Maya Campbell ’15 in Latham Square in downtown Oakland.

Seizing The Moment

Frustrated by Reed鈥檚 Eurocentric curriculum, these students went rogue and built their own DIY alternative.

By Brandon Zero 鈥11 | July 12, 2021

It’s the fall of 2011. Adele’s “Rolling in the Deep” tops billboard music charts, perhaps playing in the still-corded earbuds of student iPods as their owners scan the Quest for the latest antics of reigning presidents Barack Obama and Colin Diver.

Maya Campbell ’15 returns to campus after an overnight for high school seniors the year before to start her freshman orientation.
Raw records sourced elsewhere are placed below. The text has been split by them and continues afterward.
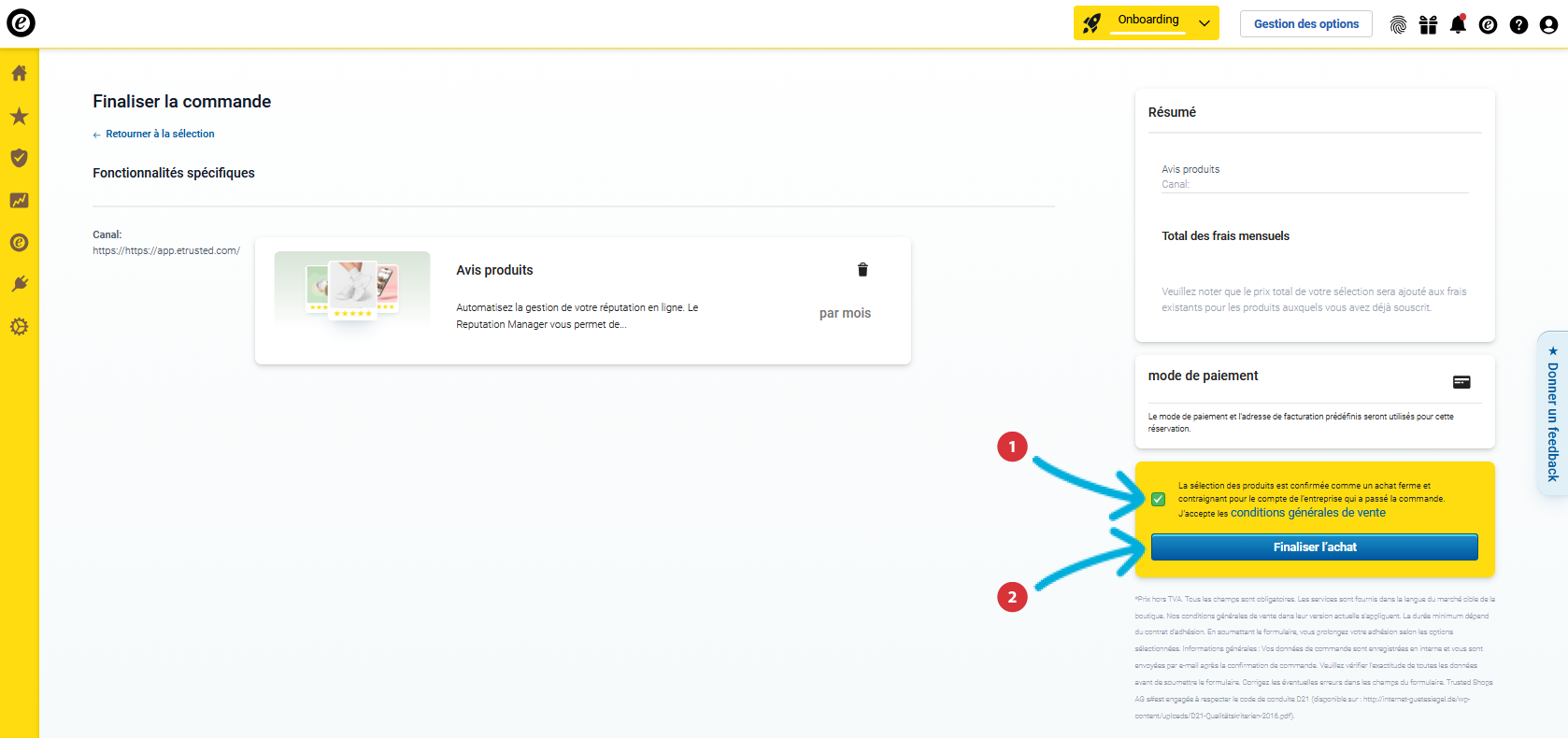The image size is (1568, 738).
Task: Open conditions générales de vente link
Action: tap(1307, 513)
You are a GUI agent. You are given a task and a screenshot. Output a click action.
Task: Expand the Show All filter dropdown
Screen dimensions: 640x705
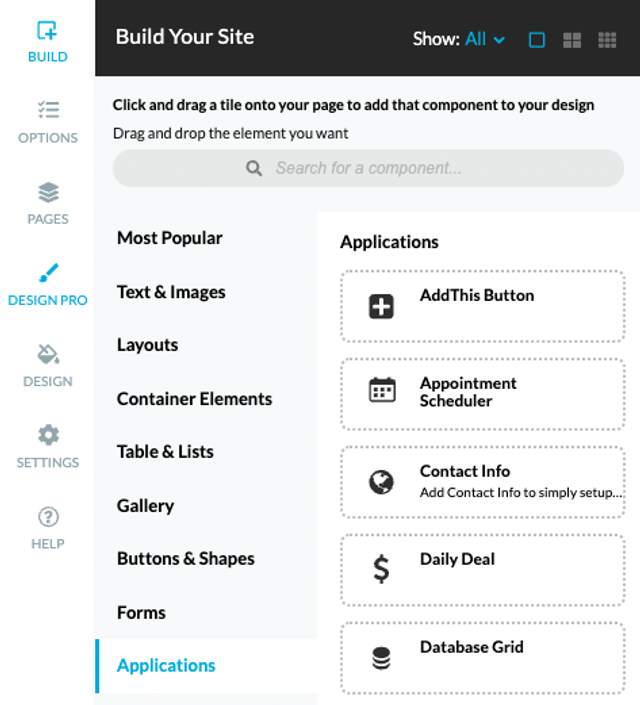pyautogui.click(x=485, y=39)

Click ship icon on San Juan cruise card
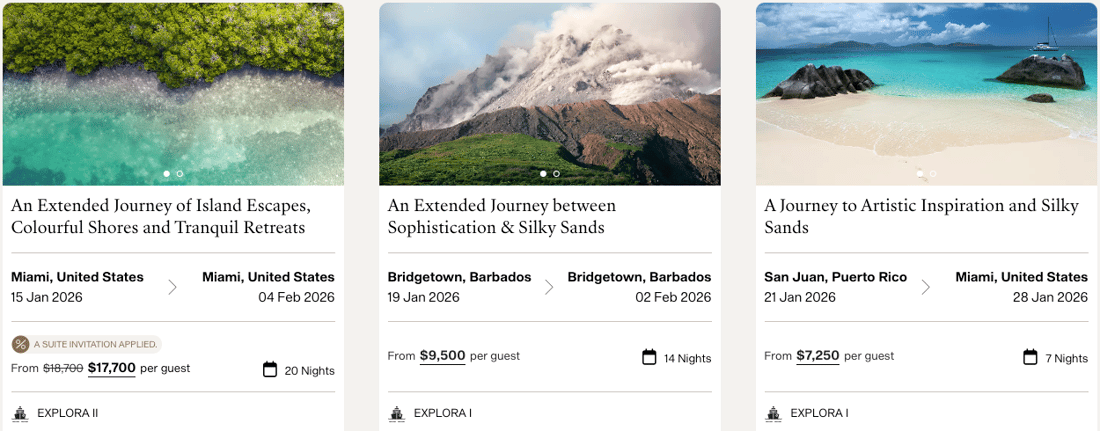(774, 413)
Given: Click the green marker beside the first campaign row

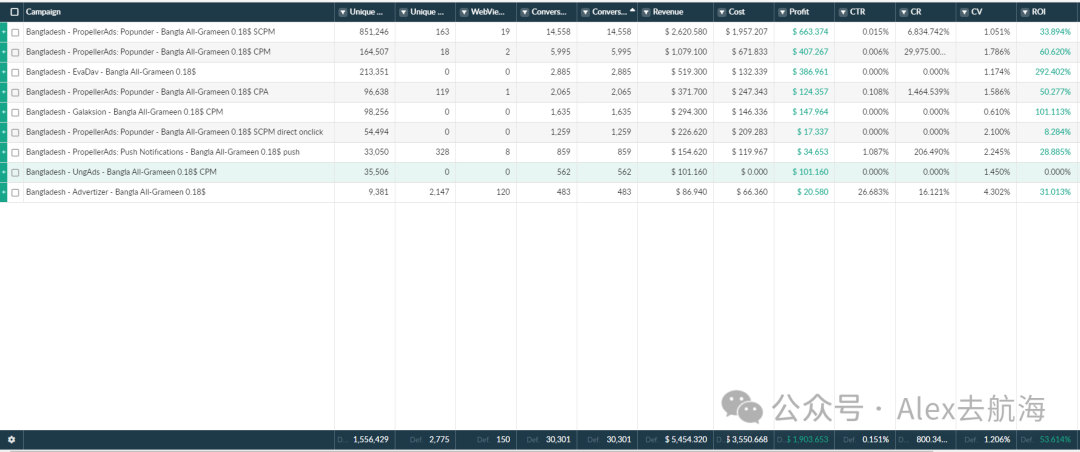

It’s two days into O-week before she realizes the five or so Black students she’s spotted on campus thus far are increasingly likely to represent the extent of her new home’s “diversity.”

As she explores campus, a Jamaican flag hanging in a dorm room sparks her interest—is someone here Jamaican? Maya has family from the island. She gets a reply that the flag owner is not; they just like the aesthetic.

In an orientation training on cultural sensitivity held in the chapel, Maya is the only Black person in the room. She’s from a city near Washington, DC, where less than half of the population is Caucasian. A white student in the chapel, though, remarks that it’s the most diverse room he’s ever been in.

And in class, the cultural omissions pile up. Humanities 220 is a cultural exploration of European modernity, moving from the Enlightenment to the post–World War II era. “Slavery doesn’t come up until the very end of class,” Maya said, pointing to a course reading of Aimé Césaire’s Discourse on Colonialism.

“We spend all this time in Europe and a foray into Oceania, and we talk about world fairs and don’t talk about [the] human zoos there. A very strange thing that Reed didn’t want to acknowledge, because the faculty didn’t want to acknowledge it.”

Humanities was only the start. Maya sought out classes on race and ethnic studies, at least in part to find community. But debates about Blackness proved hard to stomach when she alone was a member of the group being discussed, sitting in as a kind of avatar for an entire people.

“In class, I was often one of the only, if not the only, Black students in all of my classes,” Campbell said. “It was alienating—I often found myself taking classes centered around race and ethnic studies, but I often found myself feeling like the ‘representative’ of all Black people in those classes.

“The amount of self-doubt I felt there has really shifted my confidence as a student,” said Campbell, who is now an editor for the California Law Review and is finishing law school at UC Berkeley. “Moments in class, I was paralyzed of saying the wrong thing or being a bad representation. For many students, I may have been the only Black student they ever encountered. What would Reed have been like if I weren’t carrying all this extra anxiety around? What would my grades have been like?”

A Turning Tide

To some extent, Campbell found out. From the time she arrived on campus in 2011 and the time she graduated four years later, Black enrollment rose over 20% from 51 students to 62—more than ever in Reed’s history.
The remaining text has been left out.